Why can’t I see my own progress?
I know I’ve been trying.
I know I’ve kept going.
So why does it always feel as though I’ve achieved so little?
I finally send the email I’ve been putting off for days.
I make the phone call I’ve been avoiding.
I finish the task that’s been sitting on my to-do list all week.
For a moment, there’s relief.
Then my attention quietly moves somewhere else.
The washing still needs done.
I forgot to reply to that message.
I’m behind on another project.
I should have started sooner.
I should have done more.
Somehow, what I’ve achieved disappears almost as quickly as it arrived.
If this sounds familiar, you’re not alone.
Why Is It So Hard To See My Own Progress?
One of the quieter parts of living with ADHD is how quickly today’s achievement becomes tomorrow’s expectation.
I finally manage something that felt impossible a few hours ago.
My brain barely pauses before moving the finish line again.
There’s always another task.
Another problem to solve.
Another thing I’ve forgotten.
For many people with ADHD, this isn’t because they’re ungrateful or never satisfied.
ADHD affects executive functioning, the mental skills that help us plan, organise, start tasks and keep going. When so much energy goes into getting something done, the brain often moves straight to the next challenge instead of recognising what’s already been achieved.
When The Effort Becomes Invisible
Why can’t I see my own progress when every day feels so hard?
Because so much of the effort isn’t visible.
Nobody sees how difficult it was to start.
How much emotional energy it took to send that message.

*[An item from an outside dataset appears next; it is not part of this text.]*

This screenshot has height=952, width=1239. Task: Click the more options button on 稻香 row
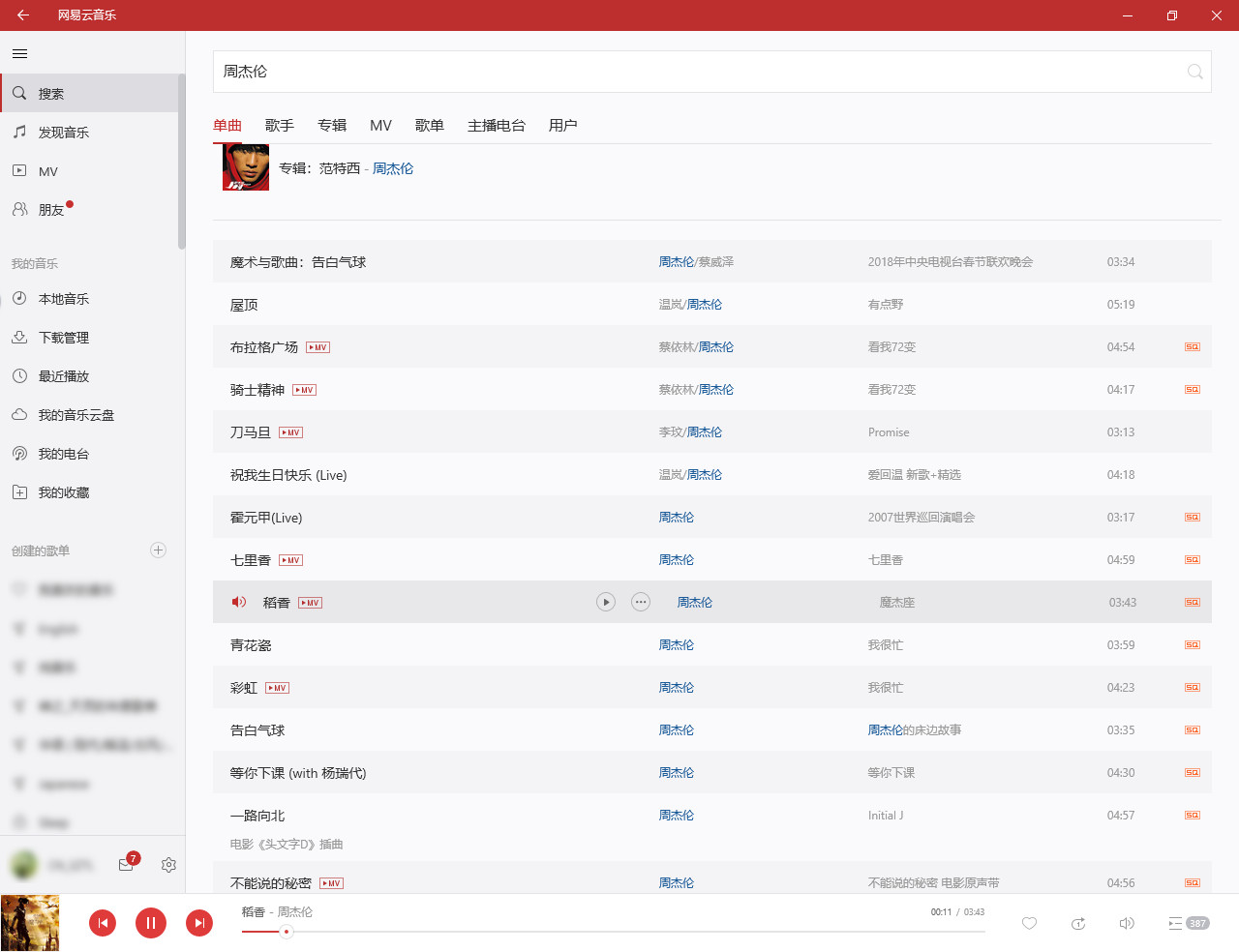click(x=641, y=603)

How many times I almost gave up.
How hard I worked just to keep going.
Over time, those achievements stop feeling like achievements.

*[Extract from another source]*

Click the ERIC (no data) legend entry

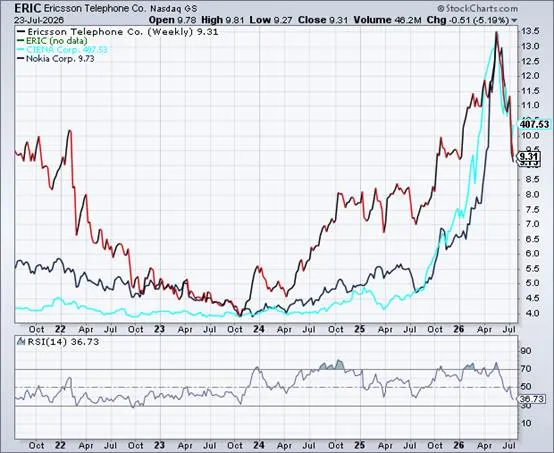[x=52, y=41]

They start feeling like things I should have been able to do all along.
Why Does My Brain Only Notice What’s Left?
ADHD doesn’t only affect attention.
It can also affect working memory, making unfinished tasks feel louder than completed ones.
The email I’ve sent quickly fades into the background.
The one I haven’t sent keeps asking for my attention.
By the end of the day, I can genuinely believe I’ve achieved very little.
Not because I haven’t.
Because my attention has already moved somewhere else.

Waiting To Feel Proud
Maybe I’ll finally feel proud when…
…the house is organised.
…I’ve finished the project.
…the business is where I want it to be.
…I’m finally on top of everything.
But that day never seems to arrive.
Every achievement quietly becomes the new normal.
The goalposts move.
Again.
Learning To See My Own Progress
Perhaps this is the part I’ve been missing.
Not working harder.
Not expecting more from myself.
Simply learning to notice what I’ve already done.
Maybe I got out of bed on a difficult day.
Maybe I replied to a message I’d been avoiding.
Maybe I asked for help.
Maybe I simply kept going.
Those things still count.
Many people with ADHD spend years focusing on what’s left undone.
Over time, negative self-talk becomes much louder than encouragement, making it harder and harder to see my own progress.
Learning to recognise your progress isn’t about pretending everything is perfect.
It’s about noticing the whole picture.
The effort.
The persistence.
The small wins your ADHD brain is so quick to dismiss.
The more you notice them, the more you begin to build something many people with ADHD have been missing for years.
Self-trust.
Perhaps I’ve Come Further Than I Think
One of the steps in my Clear Forward Tools™ is Acknowledge Progress.
Before moving to the next task, pause.
Just for a moment.
Notice what you’ve already carried today.
Notice the effort nobody else saw.
Notice the things your ADHD brain has already dismissed because they’re finished.
Confidence rarely appears all at once.
It grows quietly.
One small acknowledgement at a time.
And perhaps the question isn’t…
“Why can’t I see my own progress?”
Perhaps it’s…
“How far have I already come without giving myself credit for it?”